Members of the Latino community flocked to the market, where they could buy everything from tamarind candy to christening dresses to some of the best empanadas in the Midwest.

“We see Mercado Central as a really important anchor to this community,” says Allison Sharkey, executive director of the Lake Street Council. “It’s a cultural hub. And it’s income generating. And it’s the thing that started to turn East Lake Street around.”

The Neighborhood Development Center (NDC) was heavily involved in the start of Mercado Central, providing training for business owners and still managing the property. NDC strategically selects new or renovated buildings located within inner-city neighborhoods and commercial corridors to serve as small business incubators, which provide opportunity for small start-up businesses to have affordable business locations, benefit from exposure to large numbers of potential customers, and peer support.

While the Mercado Central section of the corridor was on the upswing, five blocks away, a Twin Cities landmark sat empty. Sears, Roebuck & Company once employed more than 2,000 people in this 11-acre, Art Deco building. In 1994, the company left the location, leaving its commercial property behind. The adjacent intersection became one of the most crime-ridden in the city.

Community leaders knew the long-term success of East Lake Street rested on the redevelopment of the abandoned Sears building. Inspired by the Mercado Central, investors proposed another indoor marketplace, this time with a multicultural focus.

In 2006, the Midtown Global Market opened its doors. The market continues to be NDC’s most visible and popular incubator, and it is co-owned by NDC and the Cultural Wellness Center. Inside were 40 small restaurants and retail stalls. Merchants hailed from 22 different countries. Moroccans and Israelis. Ethiopians and Italians. Indians and Koreans. They all came together to help revive the neighborhood.

Like Mercado Central, Midtown Global Market became a catalyst for regeneration.

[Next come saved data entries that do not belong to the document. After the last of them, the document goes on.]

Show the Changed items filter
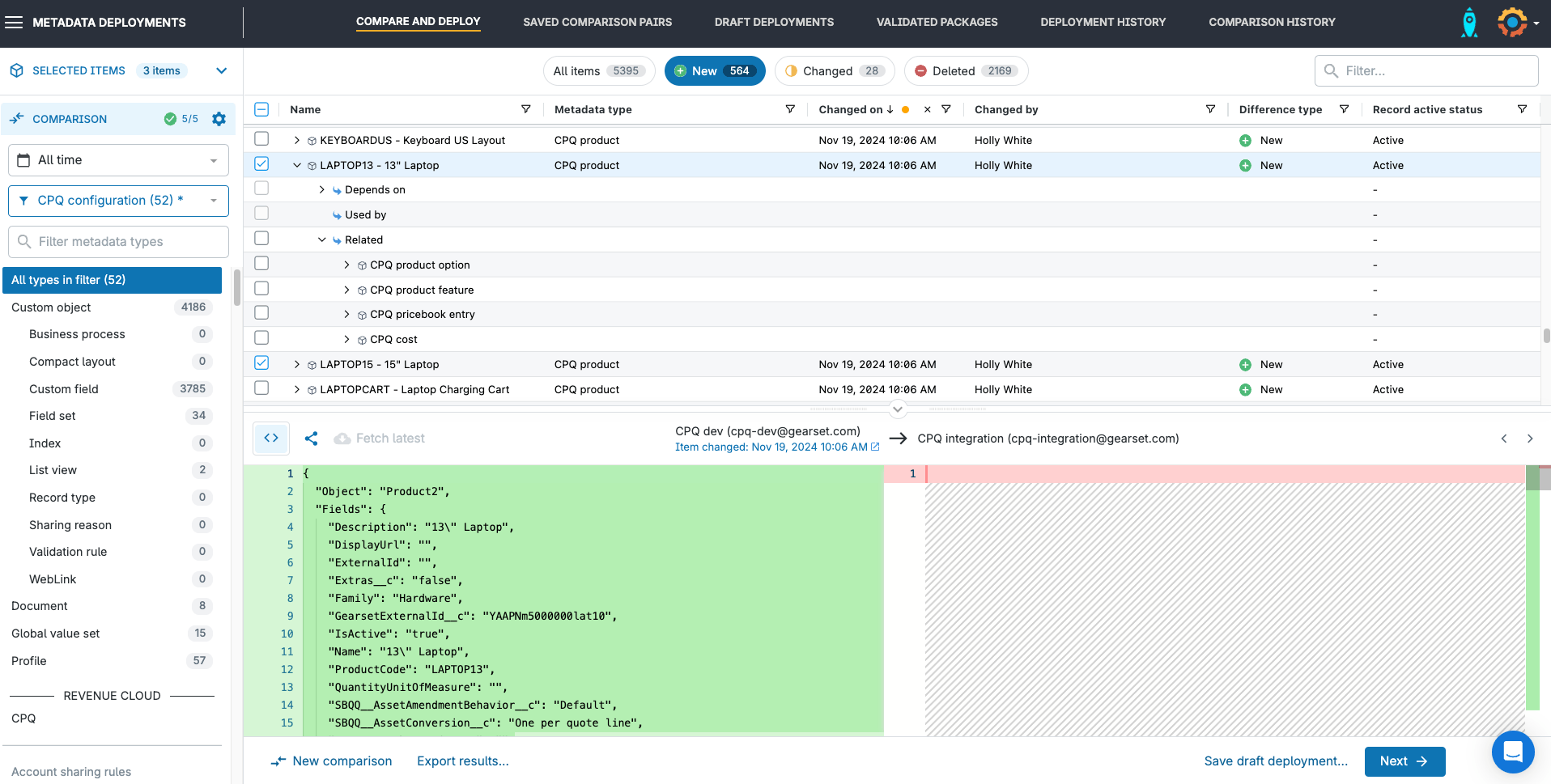 tap(834, 71)
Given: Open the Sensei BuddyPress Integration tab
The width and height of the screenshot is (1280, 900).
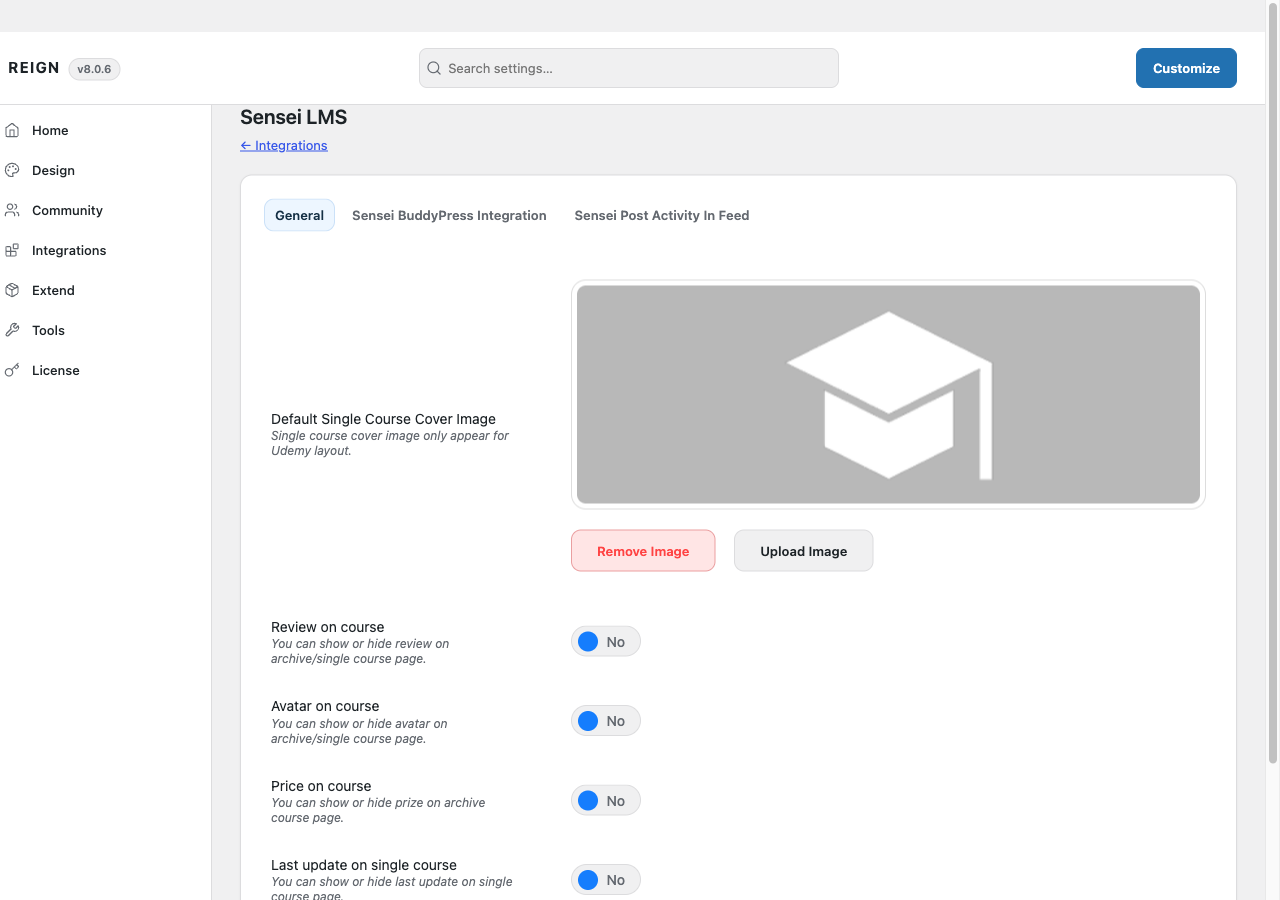Looking at the screenshot, I should [x=449, y=215].
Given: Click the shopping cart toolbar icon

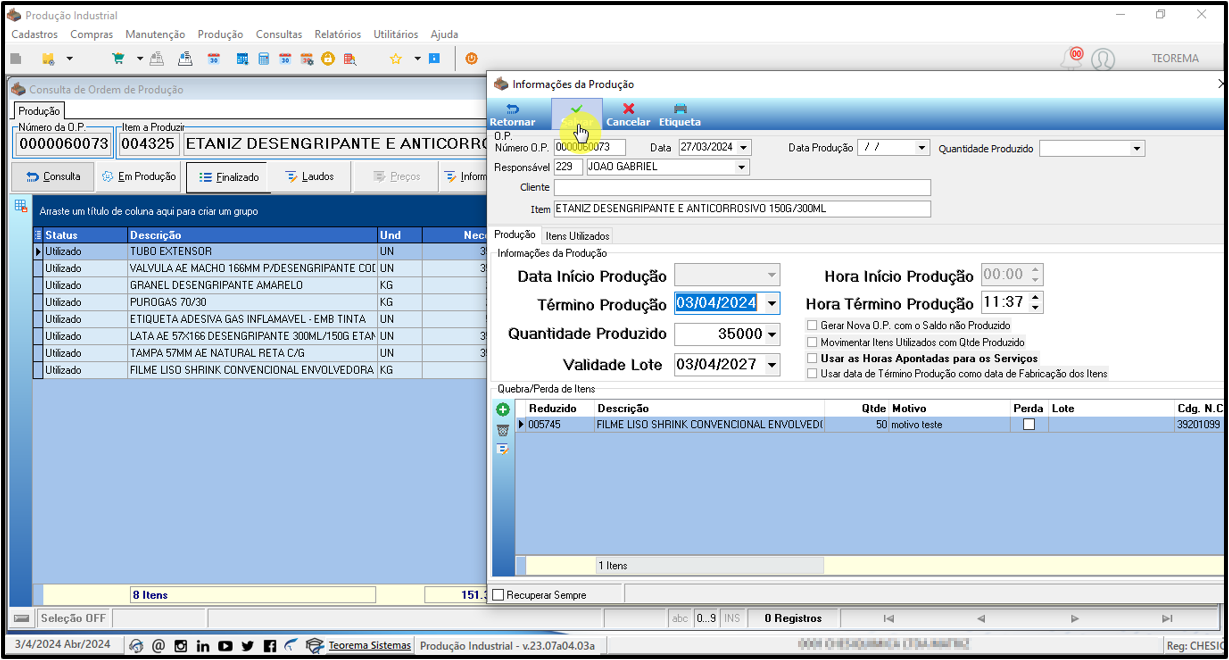Looking at the screenshot, I should click(119, 59).
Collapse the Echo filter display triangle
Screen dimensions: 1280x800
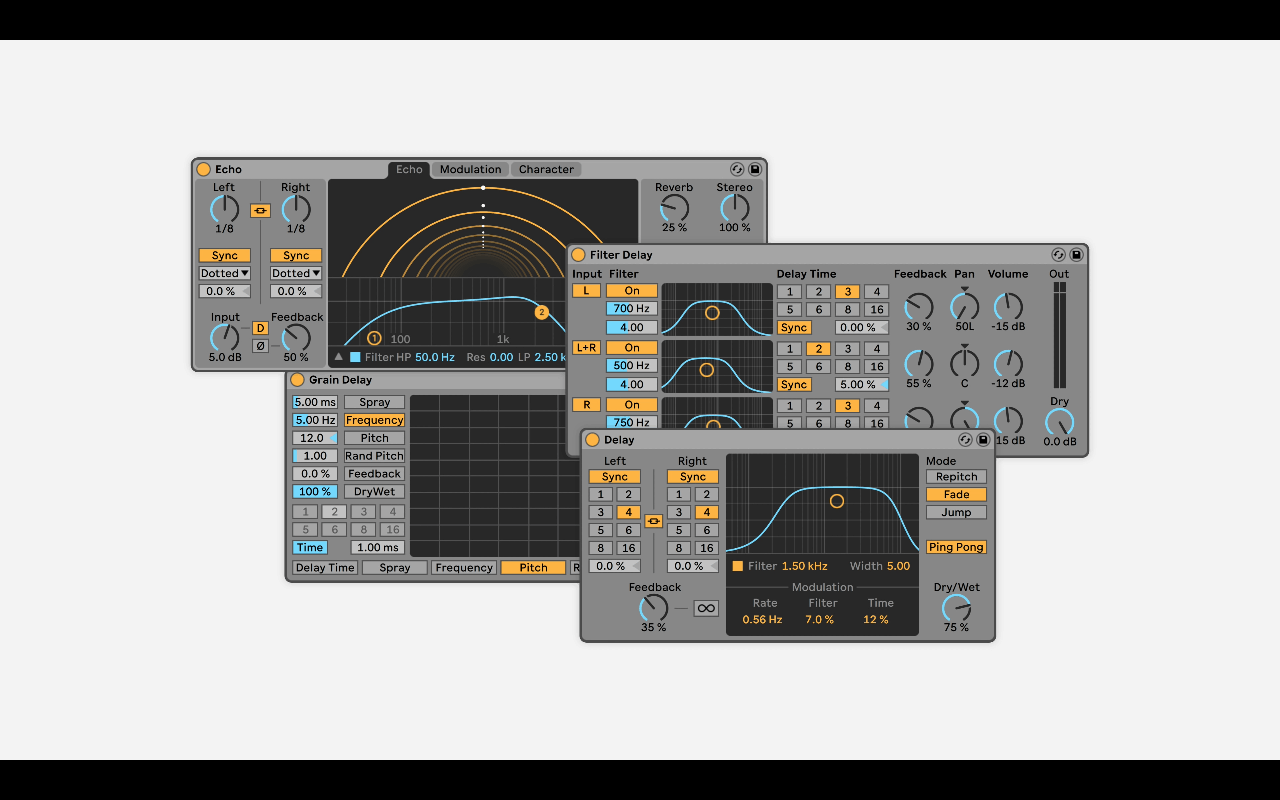338,357
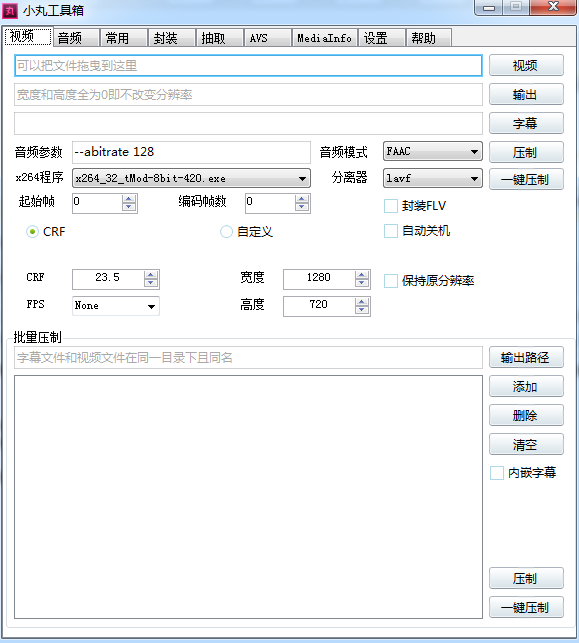Tick the 自动关机 auto shutdown checkbox
Screen dimensions: 579x643
click(x=391, y=231)
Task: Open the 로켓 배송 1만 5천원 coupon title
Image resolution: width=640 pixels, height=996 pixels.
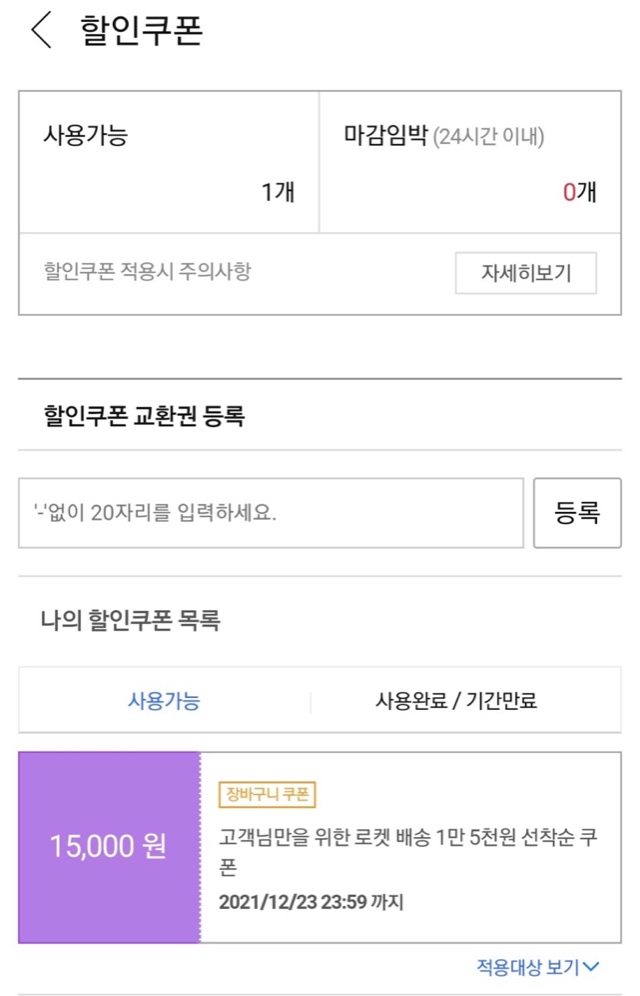Action: [408, 850]
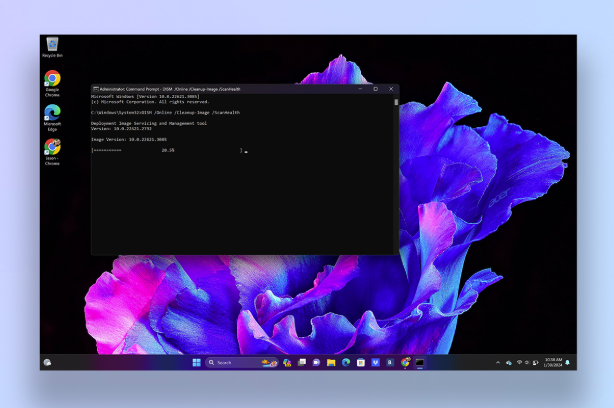Click the Chrome icon in the taskbar
The height and width of the screenshot is (408, 614).
(405, 362)
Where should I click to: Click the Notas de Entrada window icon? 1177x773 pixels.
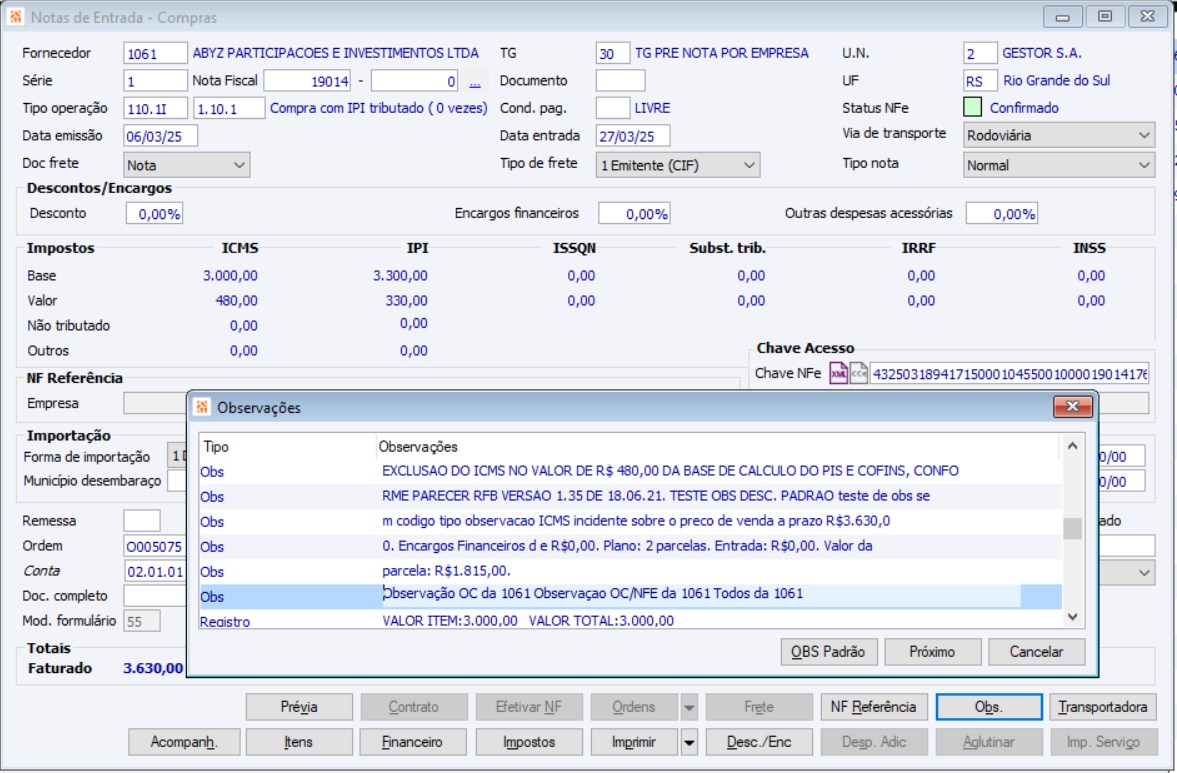(15, 17)
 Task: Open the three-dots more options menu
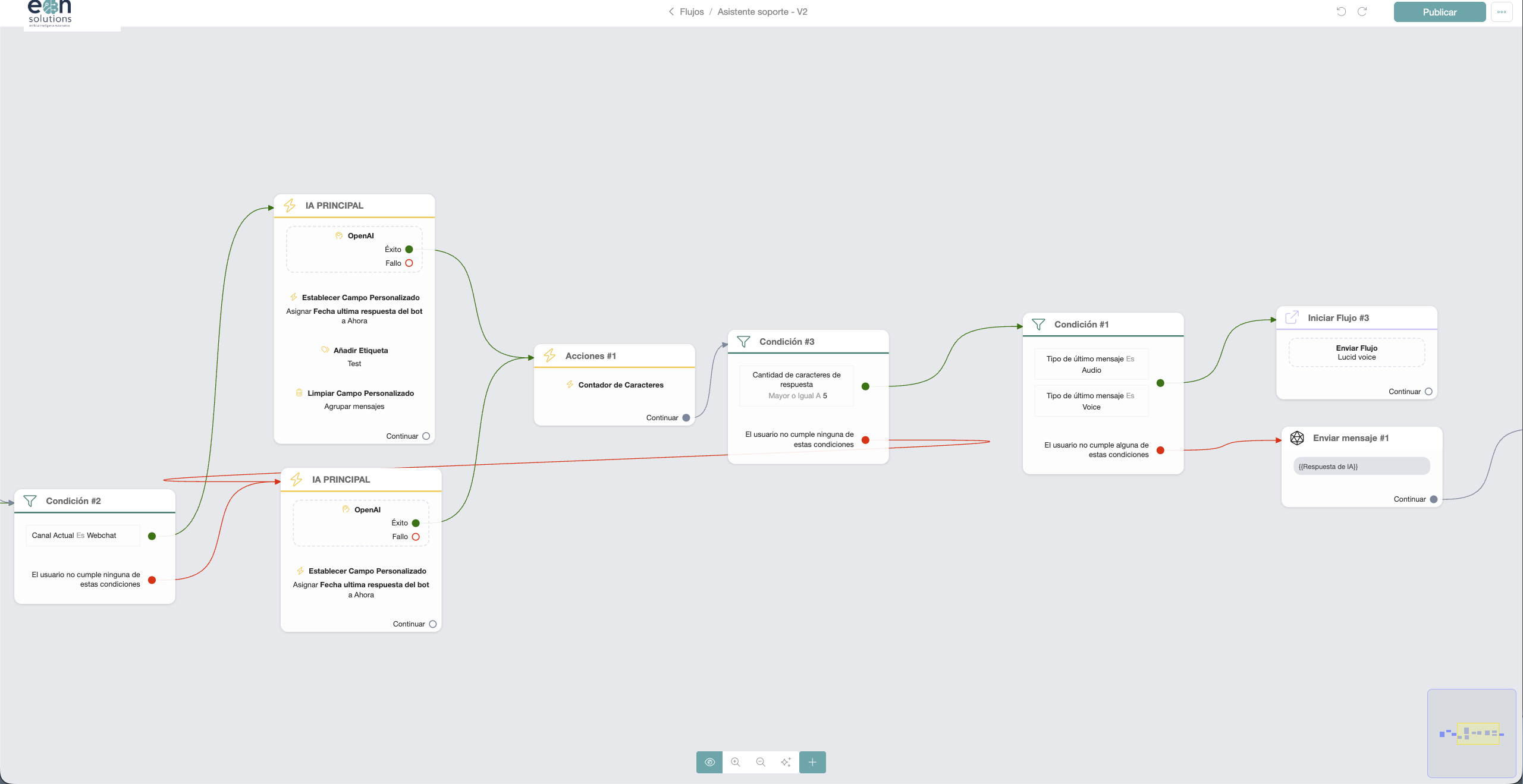1502,12
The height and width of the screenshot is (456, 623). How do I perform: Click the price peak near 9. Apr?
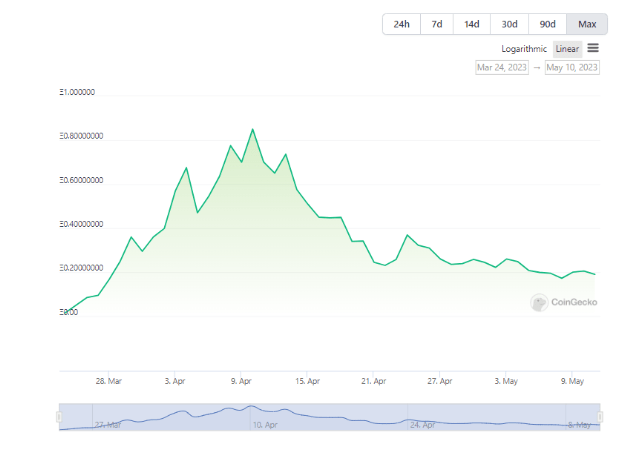252,129
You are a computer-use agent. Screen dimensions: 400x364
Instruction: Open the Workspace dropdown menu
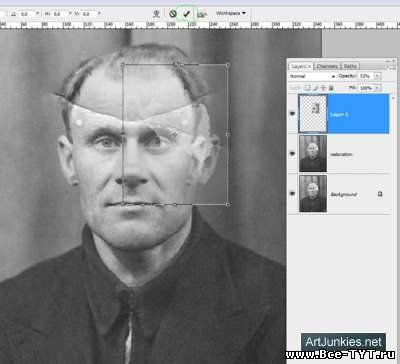click(231, 13)
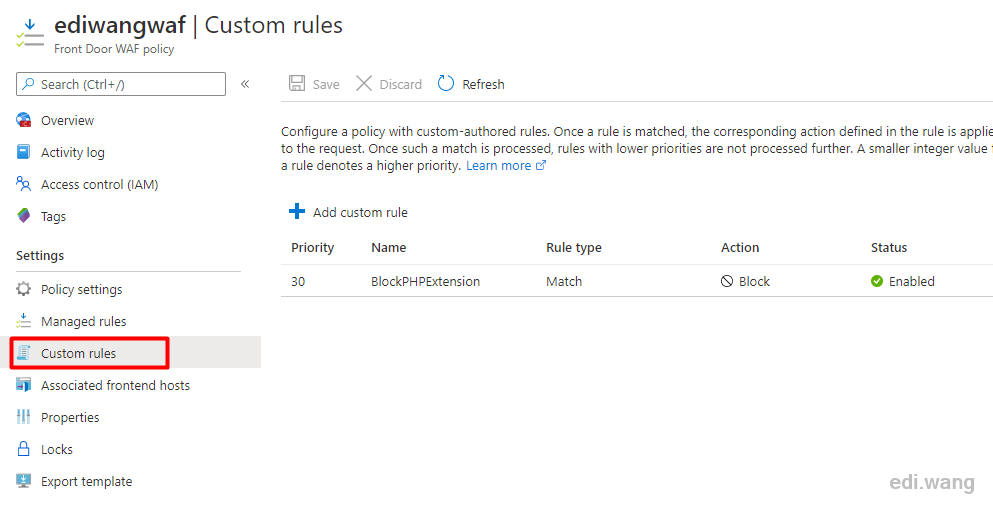Screen dimensions: 993x511
Task: Click the Activity log icon
Action: tap(23, 152)
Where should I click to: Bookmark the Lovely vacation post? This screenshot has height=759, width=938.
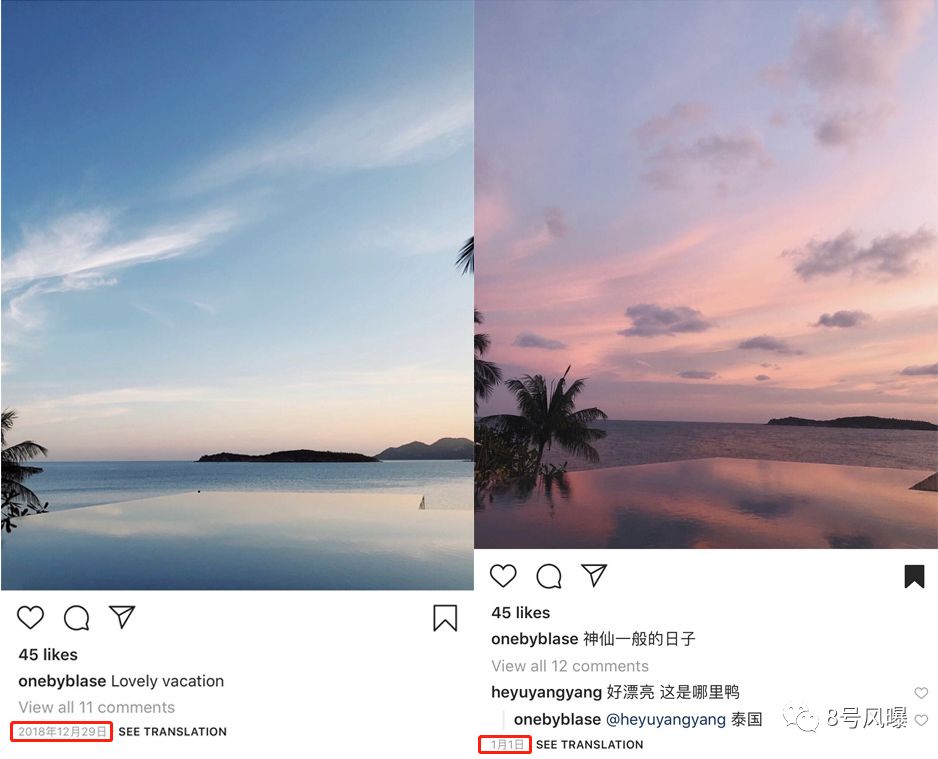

“There were lots of cool, old Victorian homes just sitting vacant for a while,” says Trung Pham, market tenant and owner of Pham’s Rice Bowl. “Now younger people are renovating the homes and they’re moving into the neighborhood. And they’re staying.”

Inside the market, Pham, an immigrant from Vietnam, sells spring rolls and sesame chicken. Down the aisle, Lorenzo Ariza, an immigrant from Mexico, serves pineapple tamales and cactus sorbet.

“I like to see the faces of people when they say, ‘Oh, this was the best meal that I have ever had.’ I see that I am providing something unique,” says Ariza, owner of Salsa a la Salsa, one of the mall’s nearly two dozen ethnic restaurants. “I feel like customers are very interested in our culture. And they welcome our culture.”

Trung Pham, owner of Pham’s Deli, a restaurant in the Midtown Global Market in Minneapolis. Photo by Caroline Yang.

These days, the Midtown Global Market is a regional destination, attracting more than 1.5 million visitors a year.

“One of the things the market has done is provide an opportunity for people who aren’t as familiar with immigrant cultures to come in and get a little taste and become more familiar,” says Sharkey.

The all-inclusive mall reflects the ethnic diversity of Minneapolis. The 75,000-square-foot space is a swirl of Mexican piñatas, Somali headscarves, Tibetan singing bowls and Taiwanese bubble tea.

“It’s so rewarding when people come and see this place. It makes me very proud,” says Manny Gonzalez, owner of Manny’s Tortas and a native of Mexico City. “You have different cultures here and they’re so unique. It’s so much fun for people to give each other a little bit of where they come from. That will enrich everyone.”

One thing is certain: what was once a depressed commercial corridor is now a vibrant Minneapolis thoroughfare. And the city’s newest immigrant groups were the catalysts for this change.

East Lake Street, once considered too dangerous to walk down, now hosts parades and art fairs. The boarded-up buildings have gone away and so have the vacancies.

“People come to us every week saying, ‘I want to open my business on Lake Street,’” says Sharkey. “This is the place to be.”